Last night we used him for a centerpiece.
Pet Rock. Rubbleman. Sepulcher Sam.
Our Brobdingnagian wit fazed him
not a bit. The wonder is that life informs
the carapace (big black and pumpkin chips),
the legs that tractor earth’s unevenness,
the serpentine head, at all.
Only the eye—and it a slit of semiprecious
light—looks other than conglomerate.
Having no place for shelf life
we keep him casually corralled
(Does he go snow-blind in the sink?),
include him in what we do.
But the household god steadfastly will not eat
our offerings of parsley, meat;
for hours holds head extended or a claw
as if reverted to his quarried
origins, the living rock.
Perhaps he’s trying to hibernate
in a winter our warmth will not provide.
Or refuses, always, to respond
for reasons of turtle dignity.
Or fears to be soup, or hopes to lithify
remembering how good it was in the Jurassic.

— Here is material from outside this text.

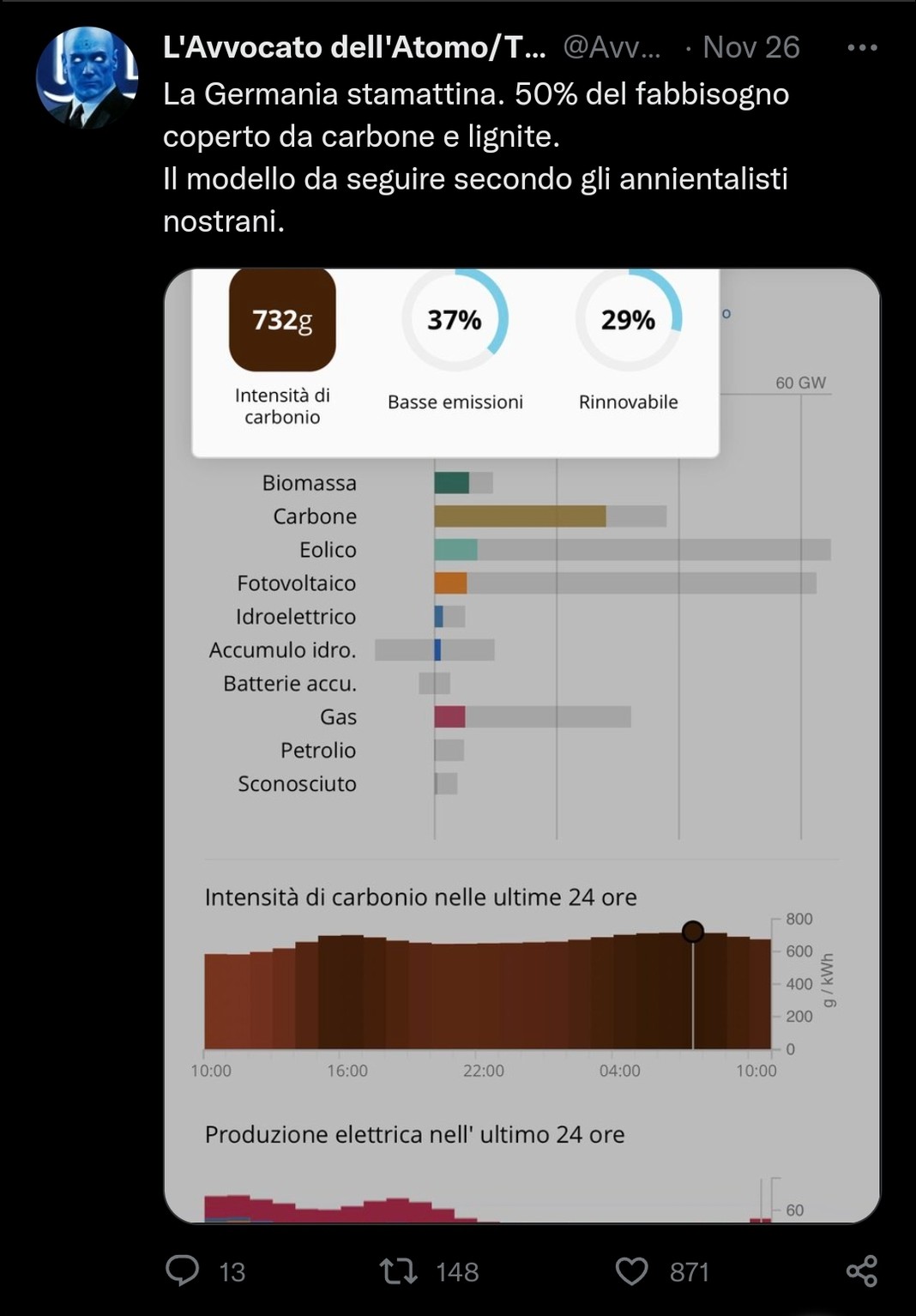Click the red Gas bar

(449, 717)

The life within withdrawn, he’s comatose—
or raptly attends some call we cannot hear.
Clearly we're tuned to different frequencies:
the elder species and the parvenu.
Today you put him out for air
in the turtletight backyard, returned
to find him–Allakhazam–not there.
And as he was elsewhere when among us,
now he is a presence in his absence.